By Eric Burch

Delivered at First UU Congregation of Second Life

On Nov 1, 2007

Into this place may we come
To share, to learn, to speak, to listen,
And to grow together in the spirit of peace and harmony and love.

A few years ago I was looking through a small book that included pictures of words that have been carved into the sides of buildings.
Most of them were simple and trite things, but one thing written on the side of a building in Dayton, Ohio struck me.

You are a part of everyone you have met.

It struck me, and I stopped and thought of that for the rest of that day, and many times since.   
I came up with two things I believe to this day:
Everything I do does mean something to everyone I meet.  I decide whether that is good or bad for the others I meet.
Even here in Second Life!

But one other thing I realized, and is significant for this first day of November:
Everyone I have ever known is a part of me.


All societies, ancient and modern, note the passing of the longest and shortest days of the year, and some even celebrate the equinoxes.
These days are significant because they signal large changes in weather; the seasons.
In the ancient northern European calendar, the mid-season days were also celebrated,
for the ancients thought that during these times the barrier between the real world and the spirit world was thin.

A thousand years ago, the Church's ability to incorporate the ancient rituals into the new religion
aided the successful spread of Christianity in Europe.
The three-day-long mid-spring and mid-fall celebrations of the ancient Celts, the two most important holidays in their calendar,
partly survive today as Easter ("Eostre" being the Anglo-Saxon goddess of the dawn), and All Saints and All Souls Days.
The Celts call this time "Samhain"--the end of the "light half" of the year and the start of the "dark half".
The spirits are free to mix with the living, and the people would celebrate the lives of those who passed on before.
Just last night many communities had children walking around the neighborhood dressed as spirits, playfully re-creating
this mixing of the spirits of the dead in the land of the living.

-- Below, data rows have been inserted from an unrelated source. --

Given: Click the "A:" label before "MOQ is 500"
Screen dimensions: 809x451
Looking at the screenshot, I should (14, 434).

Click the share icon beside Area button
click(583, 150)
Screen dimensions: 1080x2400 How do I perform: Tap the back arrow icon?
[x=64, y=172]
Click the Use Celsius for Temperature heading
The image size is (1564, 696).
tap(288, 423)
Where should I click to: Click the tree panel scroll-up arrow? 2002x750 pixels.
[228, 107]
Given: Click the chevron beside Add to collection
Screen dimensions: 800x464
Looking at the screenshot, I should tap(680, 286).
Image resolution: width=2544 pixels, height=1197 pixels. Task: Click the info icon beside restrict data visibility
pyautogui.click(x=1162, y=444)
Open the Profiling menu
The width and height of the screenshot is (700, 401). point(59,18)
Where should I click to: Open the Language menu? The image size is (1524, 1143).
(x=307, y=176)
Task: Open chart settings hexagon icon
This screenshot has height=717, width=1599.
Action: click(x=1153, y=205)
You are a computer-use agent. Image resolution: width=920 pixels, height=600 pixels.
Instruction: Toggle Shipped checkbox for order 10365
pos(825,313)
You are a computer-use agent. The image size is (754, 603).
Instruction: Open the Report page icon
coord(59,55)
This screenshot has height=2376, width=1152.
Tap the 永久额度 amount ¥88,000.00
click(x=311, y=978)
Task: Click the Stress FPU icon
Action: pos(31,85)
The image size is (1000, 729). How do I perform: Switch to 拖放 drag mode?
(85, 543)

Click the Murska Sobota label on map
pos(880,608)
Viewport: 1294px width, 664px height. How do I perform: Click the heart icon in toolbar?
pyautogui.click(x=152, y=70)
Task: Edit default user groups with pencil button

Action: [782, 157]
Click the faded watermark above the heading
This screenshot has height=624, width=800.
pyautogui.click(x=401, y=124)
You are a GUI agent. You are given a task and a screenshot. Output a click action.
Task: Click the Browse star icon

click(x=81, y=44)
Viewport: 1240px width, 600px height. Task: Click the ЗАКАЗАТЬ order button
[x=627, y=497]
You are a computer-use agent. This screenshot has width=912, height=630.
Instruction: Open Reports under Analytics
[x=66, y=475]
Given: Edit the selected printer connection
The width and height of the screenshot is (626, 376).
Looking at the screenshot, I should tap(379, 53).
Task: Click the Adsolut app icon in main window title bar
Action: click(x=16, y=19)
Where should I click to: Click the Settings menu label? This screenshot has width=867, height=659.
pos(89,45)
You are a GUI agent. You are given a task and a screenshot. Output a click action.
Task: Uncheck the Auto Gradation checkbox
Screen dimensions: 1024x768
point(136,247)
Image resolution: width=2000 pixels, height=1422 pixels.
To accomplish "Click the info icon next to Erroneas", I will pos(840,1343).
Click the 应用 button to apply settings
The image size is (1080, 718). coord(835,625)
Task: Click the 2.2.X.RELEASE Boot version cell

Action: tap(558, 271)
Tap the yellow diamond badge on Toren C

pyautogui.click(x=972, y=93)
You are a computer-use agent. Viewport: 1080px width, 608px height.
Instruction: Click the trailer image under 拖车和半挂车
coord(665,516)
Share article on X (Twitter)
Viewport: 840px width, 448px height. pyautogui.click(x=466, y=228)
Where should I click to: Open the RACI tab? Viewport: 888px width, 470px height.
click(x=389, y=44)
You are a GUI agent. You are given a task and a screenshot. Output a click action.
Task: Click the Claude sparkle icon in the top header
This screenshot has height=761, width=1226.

Mexican culture has taken this a step farther; Dia de Los Meurtos is celebrated November 1 and 2.
This celebration may have roots in ancient mesoamerican culture.
Graves are decorated, and stories are told.
Some of these are stories of family and friends and the good things they did when they were alive.
As Octavio Paz has written:
   "The word death is not pronounced in New York, in Paris, in London, because it burns the lips.  
   The Mexican, in contrast, is familiar with death, jokes about it caresses it, sleeps with it, celebrates it;
   it is one of his favorite toys and his most steadfast love.  
   True, there is perhaps as much fear in his attitude as in that of others, but at least death is not hidden away:  
   he looks at it face to face, with impatience, disdain or irony."

Our Western tradition is to focus our memories of those who have died in the time just after their death.
This is entirely appropriate, and is an important part of the grieving process.
But it is also important to remember those who have died at other times, for as we remember them they still live in our hearts.

This past Sunday in my RL church we took some time during the service to remember those who have died.
Not just in the past year--perhaps it has been too soon--but also those who have been gone for some time.
Let's take a few minutes to think about someone who has touched us, and we haven't thought about for some time.

It's is also a tradition in my church to say out loud the names of those who are still alive in our hearts.
If you feel comfortable, please share the name of a few people who still fill you with joy though they are not here.
You can add a line or two--barely enough space I'm sure--to explain one thing that makes them make you still feel special.